La typologie des jeux établie par Roger Caillois permet de comprendre non seulement l'éventail et la place des jeux d'argent par rapport aux autres formes de jeux mais aussi de saisir la différence constitutive entre les jeux traditionnels et les machines à sous, dont la légalisation et le développement ont permis une banalisation ou plutôt une popularisation du jeu dans les casinos. Cette évolution extrêmement forte n'aurait pas pu se produire sans une modification également très forte de l'encadrement législatif des jeux d'argent. La banalisation du jeu n'a pu s'opérer que grâce à la médiatisation importante d'une toute autre catégorie de jeux qui, de la Loterie Nationale aux jeux de grattage, ont fait du jeu d'argent un élément de la vie quotidienne.
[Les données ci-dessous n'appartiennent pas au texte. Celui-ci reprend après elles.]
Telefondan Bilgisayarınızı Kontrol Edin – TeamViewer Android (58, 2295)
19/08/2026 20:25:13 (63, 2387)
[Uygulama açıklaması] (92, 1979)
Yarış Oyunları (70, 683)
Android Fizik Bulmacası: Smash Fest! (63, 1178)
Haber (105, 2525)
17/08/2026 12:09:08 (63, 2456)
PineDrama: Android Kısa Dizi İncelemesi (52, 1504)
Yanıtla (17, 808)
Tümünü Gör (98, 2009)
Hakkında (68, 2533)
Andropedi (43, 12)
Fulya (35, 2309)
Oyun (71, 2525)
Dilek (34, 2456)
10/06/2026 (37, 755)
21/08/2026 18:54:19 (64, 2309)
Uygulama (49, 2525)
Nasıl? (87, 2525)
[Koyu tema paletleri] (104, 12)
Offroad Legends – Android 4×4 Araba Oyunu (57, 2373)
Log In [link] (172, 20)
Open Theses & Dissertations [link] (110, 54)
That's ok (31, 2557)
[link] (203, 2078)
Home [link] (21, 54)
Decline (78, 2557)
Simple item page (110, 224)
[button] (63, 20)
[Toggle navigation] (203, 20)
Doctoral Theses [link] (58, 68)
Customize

Enfin, la confiance du public à l'égard des casinos, dont l'image avait été fortement altérée par des cas avérés de banditisme, supposait qu'une réglementation très précise et très sévère garantisse aux joueurs l'intégrité des jeux et des dirigeants des casinos.

Dans tous ces jeux, sans exception, le hasard tient une place fondamentale, ce qui explique que chaque société y investisse des aspects historiquement marqués de sa culture : la sacralisation ou la divinisation du hasard dans l'Antiquité n'a à cet égard aucun rapport avec la neutralité d'un programme informatique. Il reste que c'est bien toujours ce rapport fondamental au hasard qui constitue le moteur du jeu. Mais sa légitimité s'inscrit nécessairement dans des formes historiques comme le montre l'évolution tant de la législation que des formes du jeu. On pourrait dire ainsi que le hasard est totalement investi par la culture.